PAMELA HARRIS, Circuit Judge:
The petitioners in this case are a class of noncitizens subject to reinstated removal

orders, which generally are not open to challenge. The petitioners may, however, pursue withholding of removal if they have a reasonable fear of persecution or torture in the countries designated in their removal orders. Availing themselves of that right, these petitioners sought withholding of removal, and they are being detained by the government while they await the outcome of their “withholding-only” proceedings. The question before us is whether they have the right to individualized bond hearings that could lead to their release during those proceedings.

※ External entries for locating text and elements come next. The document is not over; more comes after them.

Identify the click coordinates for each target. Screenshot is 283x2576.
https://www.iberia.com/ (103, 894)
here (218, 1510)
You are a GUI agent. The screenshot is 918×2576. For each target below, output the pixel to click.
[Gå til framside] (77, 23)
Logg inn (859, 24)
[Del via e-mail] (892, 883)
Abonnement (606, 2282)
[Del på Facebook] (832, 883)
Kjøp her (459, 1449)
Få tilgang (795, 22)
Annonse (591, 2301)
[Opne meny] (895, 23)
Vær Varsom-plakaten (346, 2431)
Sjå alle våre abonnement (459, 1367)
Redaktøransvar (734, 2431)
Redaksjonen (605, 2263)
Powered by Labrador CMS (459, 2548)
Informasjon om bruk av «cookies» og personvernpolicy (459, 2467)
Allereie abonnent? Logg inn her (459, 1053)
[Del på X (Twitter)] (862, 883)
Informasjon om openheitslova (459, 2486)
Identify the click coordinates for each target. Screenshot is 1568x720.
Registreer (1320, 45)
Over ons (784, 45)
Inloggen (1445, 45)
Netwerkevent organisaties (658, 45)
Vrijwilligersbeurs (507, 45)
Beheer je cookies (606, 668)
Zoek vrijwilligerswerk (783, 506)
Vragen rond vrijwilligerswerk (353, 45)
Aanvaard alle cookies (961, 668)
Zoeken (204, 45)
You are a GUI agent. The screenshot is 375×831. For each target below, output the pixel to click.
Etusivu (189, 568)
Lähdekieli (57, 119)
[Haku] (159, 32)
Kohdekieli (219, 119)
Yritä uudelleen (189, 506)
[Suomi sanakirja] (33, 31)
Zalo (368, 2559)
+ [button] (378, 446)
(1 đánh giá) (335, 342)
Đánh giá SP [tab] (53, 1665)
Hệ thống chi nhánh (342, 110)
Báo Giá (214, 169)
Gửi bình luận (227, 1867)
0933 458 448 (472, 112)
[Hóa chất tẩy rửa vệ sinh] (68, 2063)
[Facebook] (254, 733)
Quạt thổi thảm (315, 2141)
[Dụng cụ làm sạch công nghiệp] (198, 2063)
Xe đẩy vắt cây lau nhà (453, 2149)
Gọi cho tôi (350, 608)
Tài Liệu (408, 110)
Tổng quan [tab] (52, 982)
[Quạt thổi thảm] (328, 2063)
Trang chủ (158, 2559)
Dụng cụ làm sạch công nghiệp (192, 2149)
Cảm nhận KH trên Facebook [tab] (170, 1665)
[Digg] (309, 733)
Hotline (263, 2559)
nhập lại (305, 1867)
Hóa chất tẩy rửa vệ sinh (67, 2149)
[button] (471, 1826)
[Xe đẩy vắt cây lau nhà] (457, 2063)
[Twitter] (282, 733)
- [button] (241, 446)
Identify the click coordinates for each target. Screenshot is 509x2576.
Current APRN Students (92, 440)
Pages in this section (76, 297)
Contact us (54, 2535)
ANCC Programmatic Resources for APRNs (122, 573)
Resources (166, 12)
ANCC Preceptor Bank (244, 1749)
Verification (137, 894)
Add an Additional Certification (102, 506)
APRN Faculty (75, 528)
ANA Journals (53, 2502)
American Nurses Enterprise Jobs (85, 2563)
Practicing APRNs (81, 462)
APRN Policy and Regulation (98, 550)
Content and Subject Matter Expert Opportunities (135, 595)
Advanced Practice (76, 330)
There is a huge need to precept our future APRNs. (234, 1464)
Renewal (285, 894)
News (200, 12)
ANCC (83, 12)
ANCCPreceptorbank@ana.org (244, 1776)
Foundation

Answering that question requires that we determine the statutory authority under which the government detains noncitizens who seek withholding of removal after a prior removal order has been reinstated. The petitioners argue that their detention is governed by 8 U.S.C. § 1226, which authorizes detention “pending a decision on whether the alien is to be removed,” and would allow them to seek release on bond and to make their case before an immigration judge. The government, on the other hand, points to 8 U.S.C. § 1231, which applies “when an alien is ordered removed” – as the petitioners were, the government says, by virtue of their reinstated removal orders – and makes that detention mandatory during a 90-day “removal period.”

The district court granted summary judgment to the petitioners, holding that they are detained under § 1226 because a decision on removal remains “pending” until their withholding-only proceedings are complete. We agree with the district court’s careful

analysis of the relevant statutes and affirm its judgment.

KEY QUOTE FROM DISSENT:

RICHARDSON, Circuit Judge, dissenting:
This case presents a question of statutory interpretation. Are previously removed

aliens, who are subject to a reinstated order of removal from the United States, entitled to a bond hearing when they seek withholding of removal? The answer turns on which provision of the Immigration and Nationality Act governs their detention. Section 1231 applies “when an alien is ordered removed” and provides no right to a bond hearing. On the other hand, § 1226 applies to an alien awaiting “a decision on whether the alien is to be removed” and permits the alien’s release on bond after a hearing. The majority holds that § 1226 controls.

I respectfully dissent. Both the plain language and the structure of the Immigration and Nationality Act compel the conclusion that § 1231, not § 1226, governs the detention of aliens with reinstated orders of removal. Petitioners are thus not entitled to a bond hearing while they seek withholding of removal under their reinstated orders of removal.

***********************************************************

Great decision!  Congratulations to Paul Whitfield Hughes, III, Mayer Brown, LLP who argued the case for the Appellees.  Also, congratulations to the Legal Aid and Justice Center and to Mark Stevens, Murray Osorio, LLC, who practiced before me in Arlington, for their role in litigating the case below.

I am particularly proud and gratified by the role played by my former Georgetown Law student, now a full-fledged member of “New Due Process Army,” Rachel Colleen McFarland, who is an attorney with the Legal Aid and Justice Center.

Nice to know that some Article III Appellate Judges are “getting it,” and standing up to the Trump Administration’s abuse.

Not surprisingly, those of us who have seen how the system often doesn’t work know that many of those under so-called “reinstated orders” were railroaded out the first time around without any “Due Process.”